ASSIGNED TASK: When you reach the line that contains "This screenshot has height=469, width=702." in the data below, start reproducing lines exactly, and stop after the line that contains "Open the Utilities hammer tab".

--- RECORDS FOR THE EXERCISE ---

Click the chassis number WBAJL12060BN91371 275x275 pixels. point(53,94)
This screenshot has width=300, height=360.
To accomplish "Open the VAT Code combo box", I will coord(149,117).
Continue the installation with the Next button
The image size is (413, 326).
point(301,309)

---
--- RECORDS FOR THE EXERCISE ---

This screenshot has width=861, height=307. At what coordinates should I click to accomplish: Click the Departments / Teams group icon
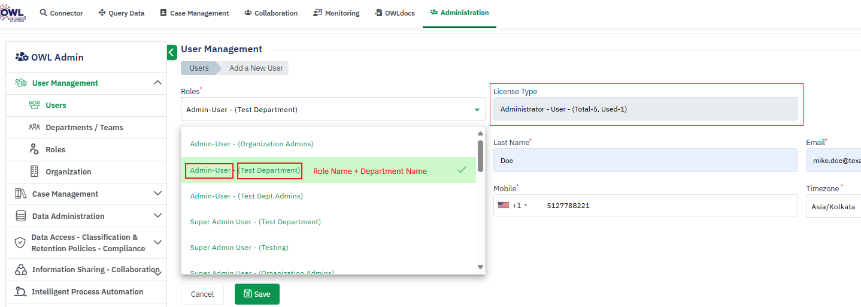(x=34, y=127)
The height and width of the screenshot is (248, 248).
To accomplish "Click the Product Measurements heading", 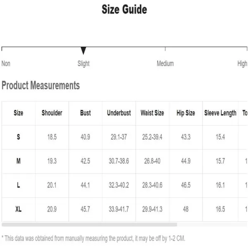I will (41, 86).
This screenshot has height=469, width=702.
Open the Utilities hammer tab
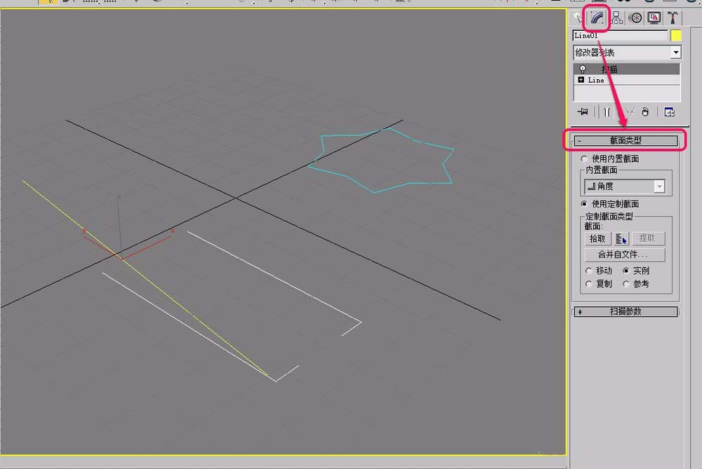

---

YOUR RESPONSE:
This screenshot has height=469, width=702.
Open the Utilities hammer tab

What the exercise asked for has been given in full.